コンサルタント 橋戸 政哉
メディヴァへ転職して一年目のコンサルタント(コンサル)が、初めて携わったプロジェクトを紹介します。
経営再生を目指すあるクライアント病院はこのような問題を抱えていました。
「患者数が減少し続けている。地元での評判も良くないらしい。PR活動が必要か」
このような場合、コンサルとして何をすべきでしょうか。
まず、市場や競合病院などの詳細な「分析」も必要でしょう。パワーポイントにマーケティング用語やグラフを並べ、「有効なPR戦略及び実行計画」という美しい「提案」を行い、プロジェクトが無事終了となるかもしれません。
しかし、これで、病院は再生するでしょうか。
実際には、その病院職員の多くはこのようなことを思っているのです。
「ウチの病院は地元で評判が悪いらしい。
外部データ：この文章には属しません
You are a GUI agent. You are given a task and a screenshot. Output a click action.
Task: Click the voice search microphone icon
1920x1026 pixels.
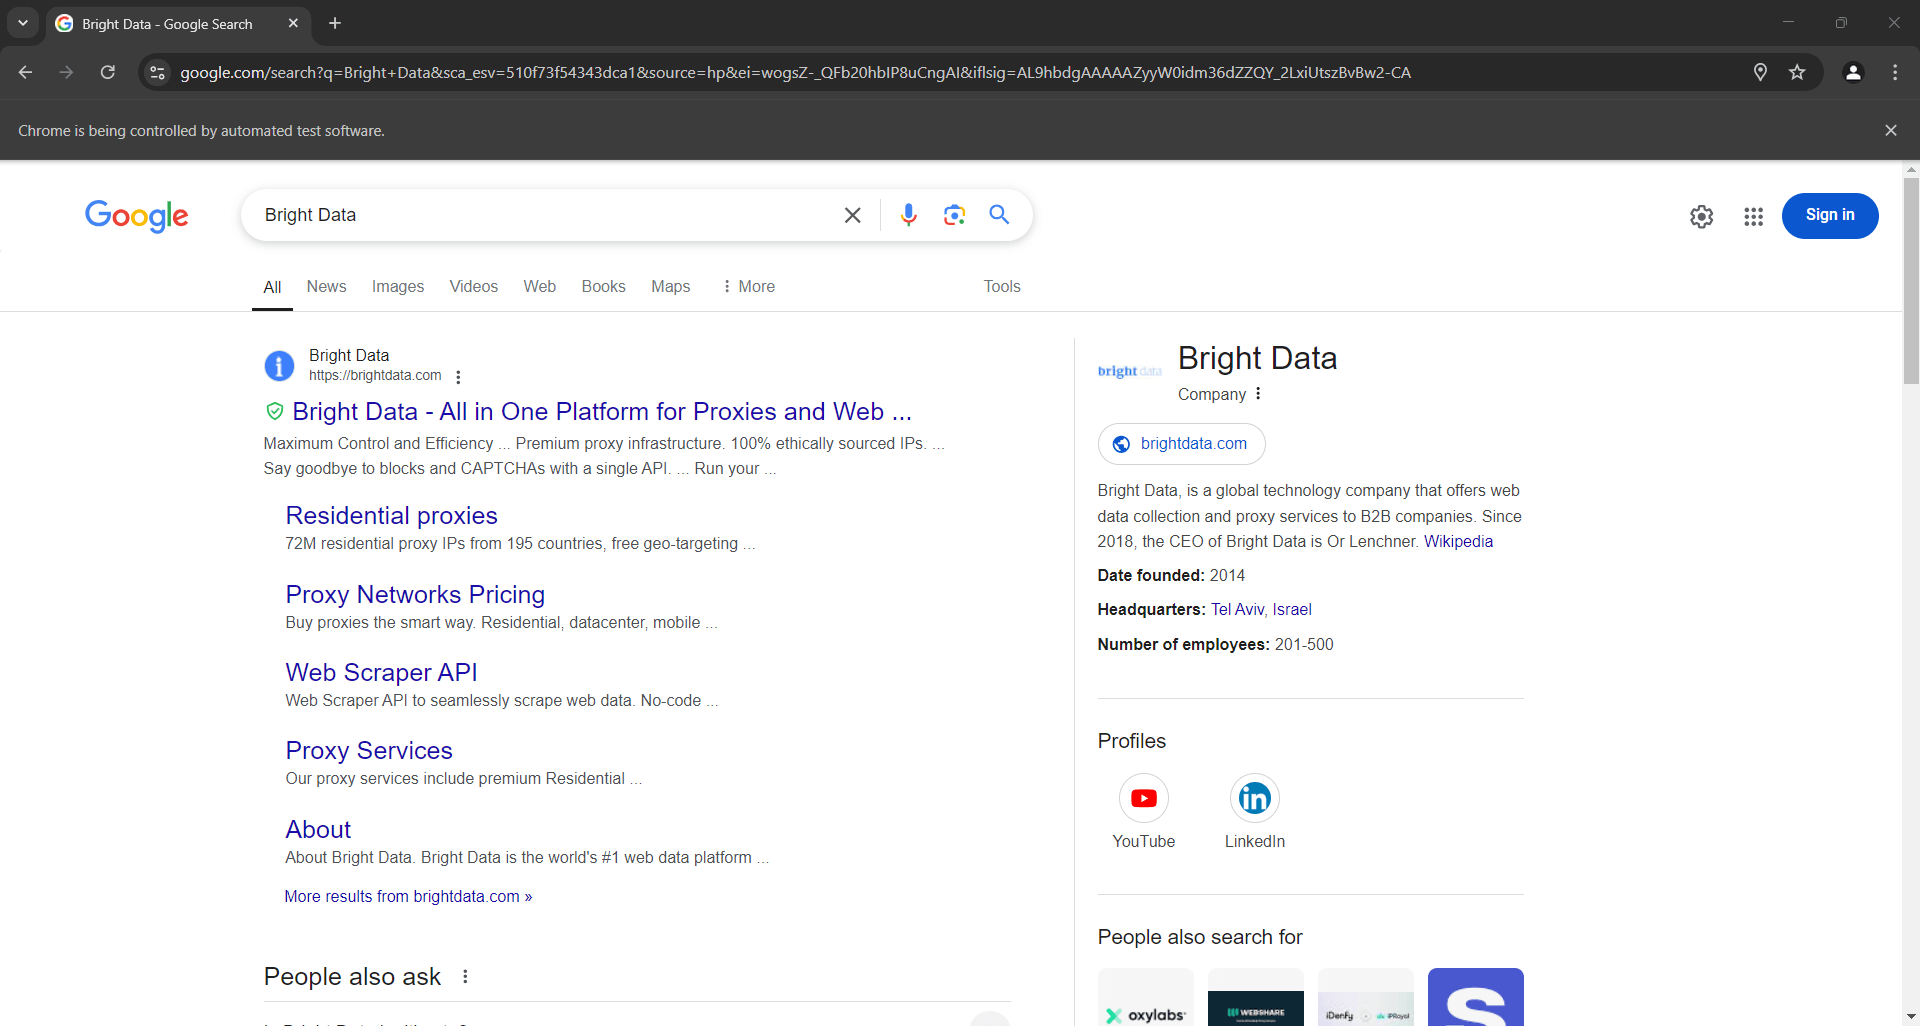click(908, 215)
恥ずかしくてPRなんて出来ない。逆に止めてほしい」「院内が問題だらけでとても外部にアピールできるような状態じゃない。営業なんて時期早尚」
このように職員の多くが「内向き・後ろ向き」な考えに縛られている場合、いかに詳細な分析も、いかに美しい提案も実質的な効果をもたらさないことが多いのです。
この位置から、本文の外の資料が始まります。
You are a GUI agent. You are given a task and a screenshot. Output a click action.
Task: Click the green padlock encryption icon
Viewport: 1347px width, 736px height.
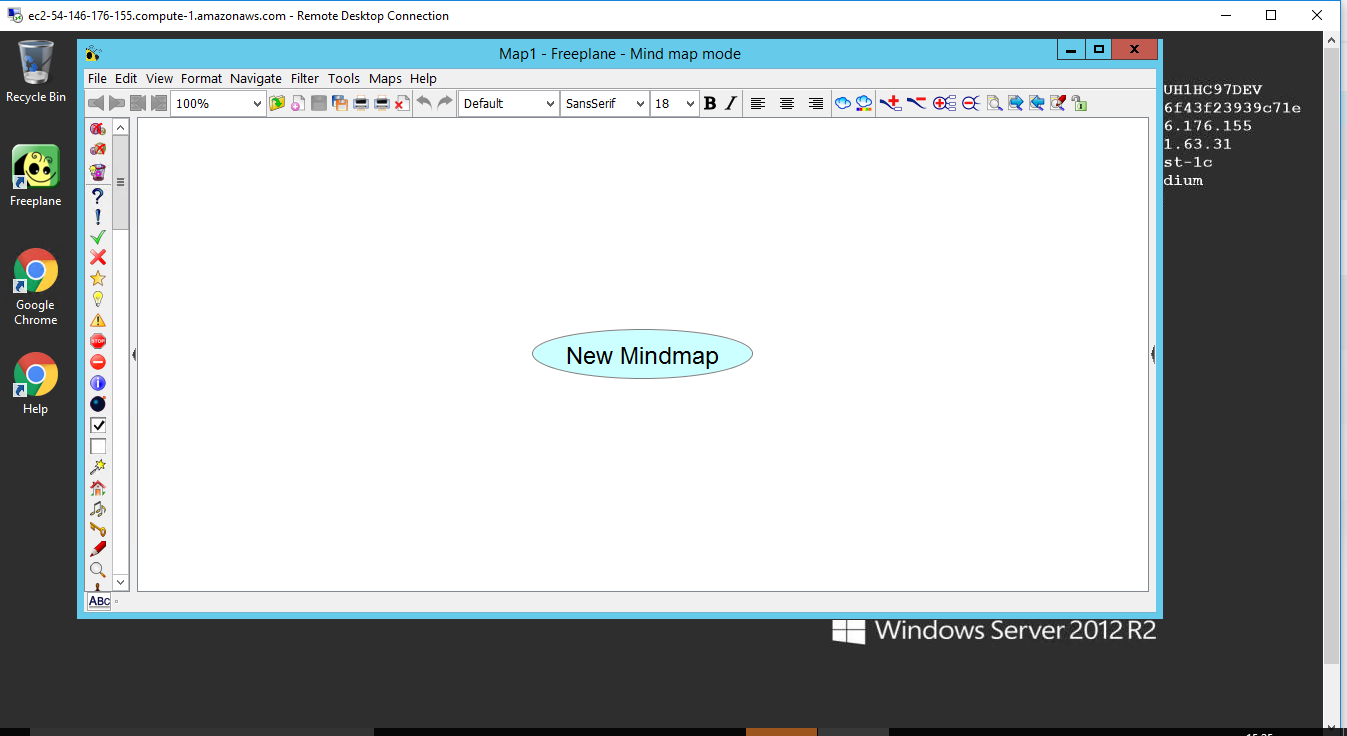[1079, 103]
私は職員との対話の中で、「分析・提案」だけではこの病院が再生しないことを早くから感じていました。そこで「クライアントと共に行動することで、クライアントの意識を変えていく」というアプローチを採りました。
まず、「やる気のありそうな若手職員ら」を招集し、自ら会議を仕切り、提案を行います。「病院の地元での評判が悪いという噂がありますが、本当ですか? 地域住民にこの病院のことをどう思っているのか直接聞いてみたい。住民への路上調査をやりたい」すると、案の定、職員は皆、唖然とした表情をします。「怪しい!」「たぶん誰も話してくれないと思う」「最近は忙しいからお手伝いできない」などの否定的な反応ばかりです。
市場調査の経験を持たない人にとって、路上調査には「大きな心理的抵抗」があります。しかし、それを徐々に解きほぐし、説得し、「一緒にやろう」「前の会社でやったことがあるから大丈夫」などと励まし、なんとかして協力を得るのです。これは文章にすると一見、非常に簡単なプロセスのように思えますが、実際には非常に大変でした。
同意を得て後日、職員と共に路上調査を実施しました。知らない方々に路上で声をかけるのは勇気がいる場合もありますが、よい土地柄なため、住民の皆さんは色々と話をしてくださいました。しかしその内容は厳しいものばかりでした。「おたくの病院は潰れるんでしょ?」「存在感が全くない」「医師の態度が生意気」などネガティブな意見が大半を占めました。
私達は「自院のファンであってもおかしくないはずの地域住民」から厳しい批判を目の当たりにし、結果、自院が置かれている現状に明らかな「危機感」を感じました。
しかし、これによって「なぜ患者数が減少しているのか」の答えを「リアル」に理解できたのです。これは、コンサルによる「分析・提案」では得られない大きな効果です。
自院の地元での評判を「リアル」に理解したことで、院内にPR・営業の重要性が次第に浸透していきました。しかし、これだけで「コンサル・プロジェクトが終了」とはなりません。次は、実際に近隣医療機関への営業活動・内覧会などのPR活動を実施する段階へと移るのです。これらの実施の際にもやはり抵抗がありました。一部の職員と私らコンサルの熱意によって行動に移し、共に営業に出向き、共に内覧会を運営しました。これらも非常に高い成果を上げました。
プロジェクトの途中の段階で、ある職員が私達コンサルの取り組みを高く評価してくれました。これはとても嬉しいことでした。プロジェクト終了から数カ月後、実際にその病院の患者数が増加し、収益体質が改善されたという報告を受けたとき、自分たちの取り組みは本当に正しかったのだな、本当に実を結んだのだな、と実感しました。